Any plans on a stable release of this module for D8/9?

Bumping this once again. Any active contributors on this module at the time of writing?

It is a very useful module. Is there going to be a stable Drupal 9 release ?

@KlemenDEV
@pappis
Instead of LoginToboggan, I'm now using the modules Login Destination, Email Registration and a custom module for my login use cases. The custom module only takes care of keeping track which page you last visited before login, in order to redirect the user to that page after login.
I no longer needed a login form on access denied pages (I have a search form there instead) and I also no longer needed the "unverified" role, as it appeared that was confusing for some users.

@MegaChriz
I mainly am interested in the following:

Allow user to register with email only AND
fill the password at register screen AND
have email verification for new users enabled

Is there a D9 module that does that ?
Cheers.

@pappis
With Email Registration you can hide the username field on the user register and user edit form.
Technically the username still exists and can still be used for logging in, but the user doesn't see an input field for it in the UI (admins do see them). Extra steps are required to hide the username in other places as well, but with the module Realname you will have most of these places covered. Email Registration autogenerates the username. Usernames will then be something like email_registration_123456.

Allow users to provide a password AND have email verification is not provided by Email Registration. It is one or the other.
I see that there does exist a module that displays two mail address fields on the user register form (that both need to contain the same value): Registration Confirm Email Address. That could make the chance that an user accidentally enters a wrong mail address a bit smaller (but not guarantee it). I haven't tried that module.

@MegaChriz
Thanks for the info. I am already using Email Registration and it is great.

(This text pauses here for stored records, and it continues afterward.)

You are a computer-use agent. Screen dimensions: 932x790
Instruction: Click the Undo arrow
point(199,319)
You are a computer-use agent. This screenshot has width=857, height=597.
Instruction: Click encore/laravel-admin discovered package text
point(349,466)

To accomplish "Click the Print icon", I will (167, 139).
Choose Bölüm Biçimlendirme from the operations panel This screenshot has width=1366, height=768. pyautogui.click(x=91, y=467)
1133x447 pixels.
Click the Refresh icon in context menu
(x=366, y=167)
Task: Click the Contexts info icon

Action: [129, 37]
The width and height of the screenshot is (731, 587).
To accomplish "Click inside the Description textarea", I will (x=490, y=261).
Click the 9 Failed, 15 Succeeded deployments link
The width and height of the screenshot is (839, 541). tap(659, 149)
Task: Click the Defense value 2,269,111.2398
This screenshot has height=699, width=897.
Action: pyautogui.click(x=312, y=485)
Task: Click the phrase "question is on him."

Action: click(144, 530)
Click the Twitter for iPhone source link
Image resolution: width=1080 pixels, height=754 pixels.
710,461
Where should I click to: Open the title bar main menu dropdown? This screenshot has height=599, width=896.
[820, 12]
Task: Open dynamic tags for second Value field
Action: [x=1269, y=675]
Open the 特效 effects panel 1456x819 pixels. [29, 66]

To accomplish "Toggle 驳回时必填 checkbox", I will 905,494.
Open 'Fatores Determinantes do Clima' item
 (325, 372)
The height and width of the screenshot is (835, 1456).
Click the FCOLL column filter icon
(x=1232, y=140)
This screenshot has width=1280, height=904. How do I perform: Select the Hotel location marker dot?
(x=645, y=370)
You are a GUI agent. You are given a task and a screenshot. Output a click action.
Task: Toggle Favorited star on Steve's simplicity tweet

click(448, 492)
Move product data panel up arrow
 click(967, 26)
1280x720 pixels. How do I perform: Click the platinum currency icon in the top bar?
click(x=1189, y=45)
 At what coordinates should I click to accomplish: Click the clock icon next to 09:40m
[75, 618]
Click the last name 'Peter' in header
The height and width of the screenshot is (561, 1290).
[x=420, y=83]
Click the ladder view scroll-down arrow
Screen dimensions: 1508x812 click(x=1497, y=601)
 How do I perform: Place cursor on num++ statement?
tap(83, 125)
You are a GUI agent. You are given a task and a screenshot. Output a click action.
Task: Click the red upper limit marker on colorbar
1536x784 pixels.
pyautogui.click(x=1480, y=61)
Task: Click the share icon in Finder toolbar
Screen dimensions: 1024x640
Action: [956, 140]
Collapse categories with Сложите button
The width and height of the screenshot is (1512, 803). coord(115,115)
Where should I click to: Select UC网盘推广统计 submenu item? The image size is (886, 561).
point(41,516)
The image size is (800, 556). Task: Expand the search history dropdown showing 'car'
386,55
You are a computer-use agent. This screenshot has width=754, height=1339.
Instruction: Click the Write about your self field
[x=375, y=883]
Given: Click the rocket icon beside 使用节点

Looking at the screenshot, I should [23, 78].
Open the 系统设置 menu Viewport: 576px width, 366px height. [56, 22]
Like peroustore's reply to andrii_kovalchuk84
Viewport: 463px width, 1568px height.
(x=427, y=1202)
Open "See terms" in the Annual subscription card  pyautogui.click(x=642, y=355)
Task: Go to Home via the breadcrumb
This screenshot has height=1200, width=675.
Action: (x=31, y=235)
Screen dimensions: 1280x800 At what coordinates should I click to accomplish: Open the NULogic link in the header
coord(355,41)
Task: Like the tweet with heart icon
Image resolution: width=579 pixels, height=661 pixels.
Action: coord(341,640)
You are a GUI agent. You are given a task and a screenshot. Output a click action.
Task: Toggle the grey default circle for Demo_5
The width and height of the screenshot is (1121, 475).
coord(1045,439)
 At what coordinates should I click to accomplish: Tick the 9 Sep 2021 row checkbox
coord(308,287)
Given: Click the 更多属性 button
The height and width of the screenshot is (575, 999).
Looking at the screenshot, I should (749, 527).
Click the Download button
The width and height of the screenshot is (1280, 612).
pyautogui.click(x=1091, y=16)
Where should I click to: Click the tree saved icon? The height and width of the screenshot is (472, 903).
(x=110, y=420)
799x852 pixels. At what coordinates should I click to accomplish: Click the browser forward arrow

Fill the password at register screen AND
have email verification for new users enabled.

This one is described in this Feature request Allow password on registration without disabling e-mail verification. Apparently it is on going since 2007 :|

Yep, it is really strange this issue for registration with passwords is going on since 2007 and no the only contrib module just got shut down without any announcements.

Sometimes I get vibes Drupal as a whole is slowly stopping :|

@KlemenDEV
Drupal has decreased somewhat in popularity, I think this is partly because the jump from Drupal 7 to Drupal 8 (and beyond) is very big. And perhaps because other new systems have come up that grow in popularity because they are shiny and new.

I think that you shouldn't be too surprised that issue is open for so long. On drupal.org there are more than 1 million issues in total and about 300 000 issues still open. With such big numbers there almost has to be a lot of open issues that are older than a decade. And since LoginToboggan has served well in D7, there was less reason for most people to get that core issue fixed. Because why trying to fix something in core if you can get the solution right away in a contrib module?